From: Pavel Emelyanov <xemul-bzQdu9zFT3WakBO8gow8eQ@public.gmane.org>
To: Matt Helsley <matthltc-r/Jw6+rmf7HQT0dZR+AlfA@public.gmane.org>
Cc: Glauber Costa <glommer-bzQdu9zFT3WakBO8gow8eQ@public.gmane.org>,
Cyrill Gorcunov
<gorcunov-Re5JQEeQqe8AvxtiuMwx3w@public.gmane.org>,
Linux Containers
<containers-qjLDD68F18O7TbgM5vRIOg@public.gmane.org>,
Nathan Lynch <ntl-e+AXbWqSrlAAvxtiuMwx3w@public.gmane.org>,
Tejun Heo <tj-DgEjT+Ai2ygdnm+yROfE0A@public.gmane.org>,
Serge Hallyn <serue-r/Jw6+rmf7HQT0dZR+AlfA@public.gmane.org>,
Daniel Lezcano <dlezcano-NmTC/0ZBporQT0dZR+AlfA@public.gmane.org>
Subject: Re: [TOOLS] To make use of the patches
Date: Sat, 23 Jul 2011 12:32:04 +0400 [thread overview]
Message-ID: <4E2A8704.3030306@parallels.com> (raw)

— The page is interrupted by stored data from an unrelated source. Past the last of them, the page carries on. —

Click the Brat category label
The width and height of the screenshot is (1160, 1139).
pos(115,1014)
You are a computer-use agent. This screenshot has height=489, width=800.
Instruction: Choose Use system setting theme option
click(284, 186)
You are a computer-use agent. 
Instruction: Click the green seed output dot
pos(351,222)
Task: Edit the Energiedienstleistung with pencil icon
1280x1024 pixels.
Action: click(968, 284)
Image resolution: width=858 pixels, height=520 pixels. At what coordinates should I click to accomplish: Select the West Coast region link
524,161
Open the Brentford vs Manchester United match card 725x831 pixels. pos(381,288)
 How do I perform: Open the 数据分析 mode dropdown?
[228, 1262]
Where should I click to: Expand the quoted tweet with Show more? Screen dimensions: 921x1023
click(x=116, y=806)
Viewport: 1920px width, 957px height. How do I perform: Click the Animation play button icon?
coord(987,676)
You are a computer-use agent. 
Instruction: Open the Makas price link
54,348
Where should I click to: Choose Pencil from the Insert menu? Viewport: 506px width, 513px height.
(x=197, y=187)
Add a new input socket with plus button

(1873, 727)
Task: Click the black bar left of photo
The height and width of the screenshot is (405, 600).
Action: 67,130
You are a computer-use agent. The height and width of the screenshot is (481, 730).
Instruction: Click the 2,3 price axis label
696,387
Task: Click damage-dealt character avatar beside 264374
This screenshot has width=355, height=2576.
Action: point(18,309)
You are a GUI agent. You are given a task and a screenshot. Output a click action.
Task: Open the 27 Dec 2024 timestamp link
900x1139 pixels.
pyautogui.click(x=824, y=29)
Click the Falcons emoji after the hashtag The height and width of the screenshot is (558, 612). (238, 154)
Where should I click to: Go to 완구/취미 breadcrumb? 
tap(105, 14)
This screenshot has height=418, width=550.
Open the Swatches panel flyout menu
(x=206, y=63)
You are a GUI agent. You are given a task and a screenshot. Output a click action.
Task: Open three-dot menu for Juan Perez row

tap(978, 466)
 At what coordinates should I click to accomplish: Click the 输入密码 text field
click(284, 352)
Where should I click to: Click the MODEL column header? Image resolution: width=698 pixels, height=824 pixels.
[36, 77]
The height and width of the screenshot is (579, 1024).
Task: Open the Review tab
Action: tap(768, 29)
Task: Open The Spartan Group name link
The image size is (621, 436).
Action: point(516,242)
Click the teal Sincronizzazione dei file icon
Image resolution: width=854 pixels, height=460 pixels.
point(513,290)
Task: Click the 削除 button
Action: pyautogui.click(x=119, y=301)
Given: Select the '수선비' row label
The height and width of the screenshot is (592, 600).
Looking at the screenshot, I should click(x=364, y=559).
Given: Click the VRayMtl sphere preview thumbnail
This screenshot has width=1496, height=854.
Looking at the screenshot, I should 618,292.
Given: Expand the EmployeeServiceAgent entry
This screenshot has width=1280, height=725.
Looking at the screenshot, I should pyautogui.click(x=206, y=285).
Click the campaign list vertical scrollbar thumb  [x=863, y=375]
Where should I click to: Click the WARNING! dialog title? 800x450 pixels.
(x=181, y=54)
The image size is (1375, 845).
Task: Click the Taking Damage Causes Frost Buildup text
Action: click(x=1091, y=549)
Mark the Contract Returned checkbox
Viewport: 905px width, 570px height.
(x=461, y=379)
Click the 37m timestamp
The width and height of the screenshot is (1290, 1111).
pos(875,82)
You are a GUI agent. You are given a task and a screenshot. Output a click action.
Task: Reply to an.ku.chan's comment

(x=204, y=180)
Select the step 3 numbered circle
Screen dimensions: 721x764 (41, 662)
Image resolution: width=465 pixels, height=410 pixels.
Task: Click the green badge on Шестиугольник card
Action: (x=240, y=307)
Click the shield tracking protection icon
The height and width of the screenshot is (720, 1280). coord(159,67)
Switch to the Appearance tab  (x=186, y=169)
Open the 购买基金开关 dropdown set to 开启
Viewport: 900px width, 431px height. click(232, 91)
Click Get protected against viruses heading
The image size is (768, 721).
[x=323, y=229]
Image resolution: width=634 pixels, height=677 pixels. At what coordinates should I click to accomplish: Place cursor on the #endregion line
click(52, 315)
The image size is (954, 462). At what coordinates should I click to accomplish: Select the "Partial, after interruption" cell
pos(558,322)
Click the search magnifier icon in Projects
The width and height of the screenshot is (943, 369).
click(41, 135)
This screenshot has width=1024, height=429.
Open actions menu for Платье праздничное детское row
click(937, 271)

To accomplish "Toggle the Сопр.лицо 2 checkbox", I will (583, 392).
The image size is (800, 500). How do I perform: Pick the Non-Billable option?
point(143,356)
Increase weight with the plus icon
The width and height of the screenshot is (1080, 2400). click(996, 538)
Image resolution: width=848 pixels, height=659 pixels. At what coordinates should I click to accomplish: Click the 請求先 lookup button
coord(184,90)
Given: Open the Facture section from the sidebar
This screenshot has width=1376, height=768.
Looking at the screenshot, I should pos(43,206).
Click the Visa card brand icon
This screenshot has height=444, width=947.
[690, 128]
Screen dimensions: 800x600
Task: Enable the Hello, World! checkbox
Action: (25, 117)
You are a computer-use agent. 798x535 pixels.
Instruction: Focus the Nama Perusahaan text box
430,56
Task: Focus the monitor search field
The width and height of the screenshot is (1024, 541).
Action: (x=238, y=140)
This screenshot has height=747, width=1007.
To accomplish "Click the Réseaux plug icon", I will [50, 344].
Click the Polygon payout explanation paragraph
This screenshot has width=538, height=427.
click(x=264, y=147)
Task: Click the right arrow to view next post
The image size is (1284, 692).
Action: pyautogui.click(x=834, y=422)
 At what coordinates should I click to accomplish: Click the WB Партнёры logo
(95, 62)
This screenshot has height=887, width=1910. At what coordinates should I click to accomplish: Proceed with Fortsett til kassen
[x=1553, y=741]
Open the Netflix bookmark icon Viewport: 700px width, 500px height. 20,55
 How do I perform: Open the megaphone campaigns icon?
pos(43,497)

In-Reply-To: <20110722234558.GD16940-52DBMbEzqgQ/wnmkkaCWp/UQ3DHhIser@public.gmane.org>
>> #define PIPEFS_MAGIC 0x50495045
>
> Shouldn't there be only one MAGIC number for checkpoint contents?
>
> You can always add an additional "type" number following the magic
> number. Or make the type a string with the name of the /proc file it's
> from... etc.
Don't get your idea here, can you elaborate please?
>> static void continue_task(int pid)
>> {
>> if (kill(pid, SIGCONT))
>> perror("Can't cont task");
>> }
>
> Eventually, I think you should use the cgroup freezer here rather
> than signals. Shells and debuggers use these signals so a checkpoint
> could easily and quietly be corrupted.
Yes sure! As I told, I will switch to one in the 2nd iteration.
> Even if you use the freezer, there needs to be a mechanism to
> assure that the frozen cgroup is not thawed before a consistent
> checkpoint is complete. Otherwise corruption is always a possibility.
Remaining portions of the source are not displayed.